Controls whether input data are copied to the save_nonshared_raw directory (a non‑shared location).

  • type: bool
  • default: false
1
2
3
system:
  save_nonshared_raw: true   # copy input data to save_nonshared_raw (recommended)
  save_nonshared_raw: false  # do not copy input data

💡 Tip – Save Raw Data If you set save_nonshared_raw to true, make sure save_raw is false. Enabling both will copy the data to both raw and nonshared_raw directories.


magic_variable

Enables dynamic filename substitution. When active, magic variables such as ${filename} can be used in an invoice, and the data tile name is automatically replaced with the actual file name.

  • type: bool
  • default: false
1
2
3
system:
  magic_variable: true   # enable ${filename} etc.
  magic_variable: false  # disable substitution (default)
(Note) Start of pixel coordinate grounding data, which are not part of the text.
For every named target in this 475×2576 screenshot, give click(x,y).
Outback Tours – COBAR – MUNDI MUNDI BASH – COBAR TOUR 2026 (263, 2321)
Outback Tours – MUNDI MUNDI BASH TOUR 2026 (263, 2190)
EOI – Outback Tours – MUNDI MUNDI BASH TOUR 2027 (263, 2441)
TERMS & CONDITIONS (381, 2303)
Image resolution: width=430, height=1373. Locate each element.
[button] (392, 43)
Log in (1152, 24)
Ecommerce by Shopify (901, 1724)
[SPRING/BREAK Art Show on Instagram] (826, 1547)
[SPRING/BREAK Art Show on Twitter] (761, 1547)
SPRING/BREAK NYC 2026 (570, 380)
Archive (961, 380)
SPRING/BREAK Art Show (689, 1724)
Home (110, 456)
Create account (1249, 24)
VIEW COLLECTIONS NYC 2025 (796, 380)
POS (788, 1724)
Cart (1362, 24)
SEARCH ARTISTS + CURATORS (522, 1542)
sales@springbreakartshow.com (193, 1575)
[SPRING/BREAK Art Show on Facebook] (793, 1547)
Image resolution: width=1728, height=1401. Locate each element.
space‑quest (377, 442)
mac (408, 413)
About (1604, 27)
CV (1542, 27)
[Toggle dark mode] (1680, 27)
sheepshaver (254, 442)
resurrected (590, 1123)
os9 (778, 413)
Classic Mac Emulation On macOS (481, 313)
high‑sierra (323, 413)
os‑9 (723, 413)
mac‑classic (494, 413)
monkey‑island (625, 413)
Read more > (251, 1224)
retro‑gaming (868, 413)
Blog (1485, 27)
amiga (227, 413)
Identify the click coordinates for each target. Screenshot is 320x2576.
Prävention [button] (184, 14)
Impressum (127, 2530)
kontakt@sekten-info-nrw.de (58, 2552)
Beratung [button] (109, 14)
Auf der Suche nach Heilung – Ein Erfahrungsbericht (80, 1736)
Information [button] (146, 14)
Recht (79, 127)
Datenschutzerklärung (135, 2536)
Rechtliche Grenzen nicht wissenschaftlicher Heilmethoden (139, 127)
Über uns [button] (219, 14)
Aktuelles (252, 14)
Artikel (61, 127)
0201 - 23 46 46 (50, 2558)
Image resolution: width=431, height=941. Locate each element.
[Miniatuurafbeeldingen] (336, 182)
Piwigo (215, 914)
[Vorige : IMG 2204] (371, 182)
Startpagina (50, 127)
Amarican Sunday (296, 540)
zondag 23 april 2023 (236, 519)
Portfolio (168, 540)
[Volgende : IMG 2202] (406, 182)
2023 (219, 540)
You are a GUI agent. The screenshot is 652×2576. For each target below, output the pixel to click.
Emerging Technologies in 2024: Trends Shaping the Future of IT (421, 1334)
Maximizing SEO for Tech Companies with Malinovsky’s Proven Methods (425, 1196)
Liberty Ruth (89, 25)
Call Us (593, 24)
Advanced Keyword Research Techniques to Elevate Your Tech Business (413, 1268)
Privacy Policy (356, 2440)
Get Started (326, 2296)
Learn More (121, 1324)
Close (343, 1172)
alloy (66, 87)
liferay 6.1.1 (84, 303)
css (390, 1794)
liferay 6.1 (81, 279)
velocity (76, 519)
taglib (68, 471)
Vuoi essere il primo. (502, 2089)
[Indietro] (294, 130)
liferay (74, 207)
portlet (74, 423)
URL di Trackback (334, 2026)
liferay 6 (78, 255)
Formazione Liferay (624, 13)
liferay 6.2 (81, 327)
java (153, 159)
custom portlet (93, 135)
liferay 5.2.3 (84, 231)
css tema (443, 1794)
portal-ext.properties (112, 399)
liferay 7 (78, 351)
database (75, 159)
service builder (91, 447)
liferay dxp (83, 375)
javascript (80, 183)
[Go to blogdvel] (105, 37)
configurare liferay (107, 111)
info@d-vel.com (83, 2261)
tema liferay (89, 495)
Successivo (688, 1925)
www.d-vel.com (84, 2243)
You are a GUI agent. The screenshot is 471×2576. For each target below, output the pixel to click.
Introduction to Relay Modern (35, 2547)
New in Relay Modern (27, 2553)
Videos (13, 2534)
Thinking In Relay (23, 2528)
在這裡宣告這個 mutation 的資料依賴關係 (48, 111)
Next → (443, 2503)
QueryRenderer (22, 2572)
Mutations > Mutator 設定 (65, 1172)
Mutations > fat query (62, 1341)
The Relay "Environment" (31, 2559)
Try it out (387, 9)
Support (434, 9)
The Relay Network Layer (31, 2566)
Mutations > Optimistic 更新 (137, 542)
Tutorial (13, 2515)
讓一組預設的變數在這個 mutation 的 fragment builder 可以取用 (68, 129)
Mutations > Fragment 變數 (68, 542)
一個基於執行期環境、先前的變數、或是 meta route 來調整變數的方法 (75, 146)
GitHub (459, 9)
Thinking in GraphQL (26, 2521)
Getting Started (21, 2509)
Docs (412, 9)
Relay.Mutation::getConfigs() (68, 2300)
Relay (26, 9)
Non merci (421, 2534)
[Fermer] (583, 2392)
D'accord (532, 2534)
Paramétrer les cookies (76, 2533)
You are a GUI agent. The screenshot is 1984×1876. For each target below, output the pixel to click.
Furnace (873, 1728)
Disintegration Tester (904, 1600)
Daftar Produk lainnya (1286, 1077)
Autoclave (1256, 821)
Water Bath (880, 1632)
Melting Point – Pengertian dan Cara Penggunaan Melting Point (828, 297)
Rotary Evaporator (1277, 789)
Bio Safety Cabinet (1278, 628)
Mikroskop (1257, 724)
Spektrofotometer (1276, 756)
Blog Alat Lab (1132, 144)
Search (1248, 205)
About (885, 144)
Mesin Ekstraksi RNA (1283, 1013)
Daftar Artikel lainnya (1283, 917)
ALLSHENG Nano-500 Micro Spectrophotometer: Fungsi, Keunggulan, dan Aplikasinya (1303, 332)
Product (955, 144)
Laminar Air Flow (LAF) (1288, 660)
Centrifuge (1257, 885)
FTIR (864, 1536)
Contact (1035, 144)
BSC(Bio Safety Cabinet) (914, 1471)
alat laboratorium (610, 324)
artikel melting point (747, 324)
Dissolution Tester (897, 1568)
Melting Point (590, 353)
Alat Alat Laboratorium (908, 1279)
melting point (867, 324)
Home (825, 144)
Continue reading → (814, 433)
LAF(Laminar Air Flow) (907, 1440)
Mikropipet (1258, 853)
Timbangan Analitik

Example – Using a magic variable in an invoice:

Invoice before processing (20250101_sample_data.dat is the file being registered)

 1
 2
 3
 4
 5
 6
 7
 8
 9
10
11
12
13
14
{
  "datasetId": "e66233bf-821a-404c-a584-083ff36bb825",
  "basic": {
    "dateSubmitted": "2025-01-01",
    "dataOwnerId": "010z27x4095x7fx10x5614428108ce53e5628a0b3830987098664533",
    "dataName": "${filename}",
    "instrumentId": "409ada22-108f-42e2-8ba0-e53e5628a0b383098",
    "experimentId": null,
    "description": "",
    "dataset_title": "xrd",
    "dataOwner": "Sample,Username"
  }
  /* … */
}

After structuring processing

 1
 2
 3
 4
 5
 6
 7
 8
 9
10
11
12
13
14
{
  "datasetId": "e66233bf-821a-404c-a584-083ff36bb825",
  "basic": {
    "dateSubmitted": "2025-01-01",
    "dataOwnerId": "010z27x4095x7fx10x5614428108ce53e5628a0b3830987098664533",
    "dataName": "20250101_sample_data.dat",
    "instrumentId": "409ada22-108f-42e2-8ba0-e53e5628a0b383098",
    "experimentId": null,
    "description": "",
    "dataset_title": "xrd",
    "dataOwner": "Sample,Username"
  }
  /* … */
}

save_thumbnail_image

Controls automatic generation of thumbnail images from the main image (main_image directory).

  • type: bool
  • default: false
1
2
3
system:
  save_thumbnail_image: true   # generate thumbnails automatically (recommended)
  save_thumbnail_image: false  # disable thumbnail generation

extended_mode

Specifies an extended data‑registration mode.

  • type: str | null
  • default: null
  • Available options:
  • null → Standard mode
  • "rdeformat" → RDE format mode
  • "MultiDataTile" → Multi‑data‑tile mode
1
2
3
4
system:
  extended_mode: null               # standard mode
  extended_mode: "rdeformat"        # RDE format mode
  extended_mode: "MultiDataTile"    # Multi-data-tile mode

Processing Modes

Choose the extended_mode value that matches your workflow. The Data Registration Modes documentation describes prerequisites, inputs, and expected outputs for every mode.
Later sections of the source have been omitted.